_EXERCISE AIM:_ Render the data from the line containing "You are a GUI" through the end of the data, inclusive, as a Markdown table with the columns Row and Text. Number each line in Row, skip blank lines, and omit the pictures.
----- WORKING DATA
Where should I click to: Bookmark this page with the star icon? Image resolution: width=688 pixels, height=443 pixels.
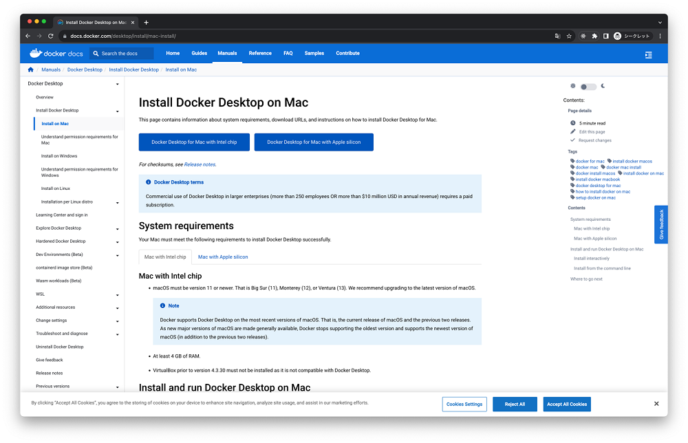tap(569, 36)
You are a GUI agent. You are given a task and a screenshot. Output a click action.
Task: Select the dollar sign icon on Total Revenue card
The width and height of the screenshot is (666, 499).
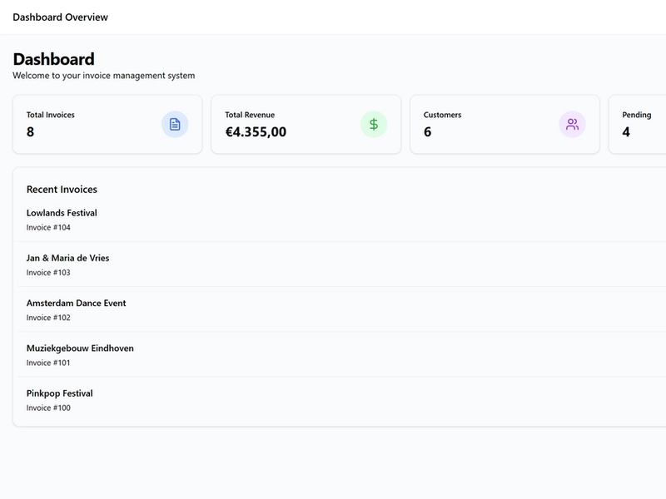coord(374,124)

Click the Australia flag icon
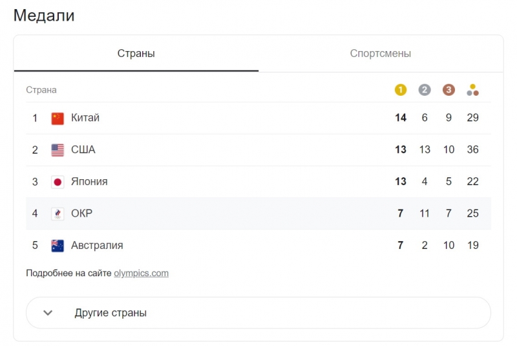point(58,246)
----------
_SOLUTION TO THE EXERCISE:_
| Row | Text |
|---|---|
| 1 | You are a GUI agent. You are given a task and a screenshot. Output a click action. |
| 2 | Task: Select the dollar sign icon on Total Revenue card |
| 3 | The width and height of the screenshot is (666, 499). |
| 4 | coord(374,124) |
| 5 | Click the Australia flag icon |
| 6 | point(58,246) |